About this task:
A faithful copy of the entries is needed, one that leaves out the pictures.

[Collected data]
- - -

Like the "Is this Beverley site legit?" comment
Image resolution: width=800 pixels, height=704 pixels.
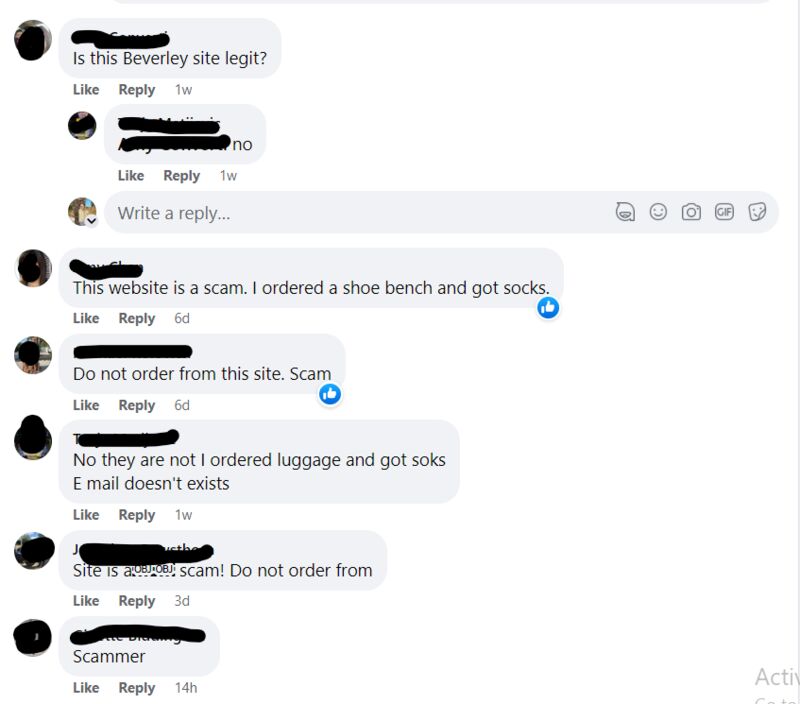pos(86,90)
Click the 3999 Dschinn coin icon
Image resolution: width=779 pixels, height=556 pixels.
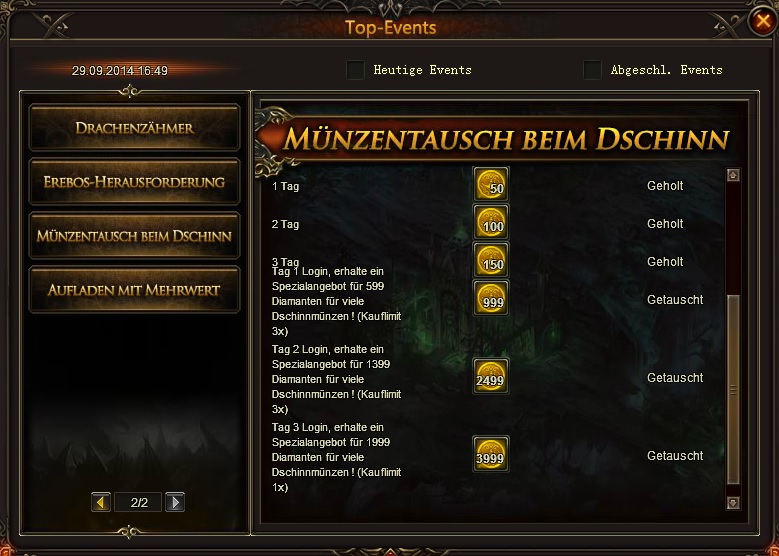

- - -

Task result:
Like the "Is this Beverley site legit?" comment
Image resolution: width=800 pixels, height=704 pixels.
pos(86,90)
Click the 3999 Dschinn coin icon
Image resolution: width=779 pixels, height=556 pixels.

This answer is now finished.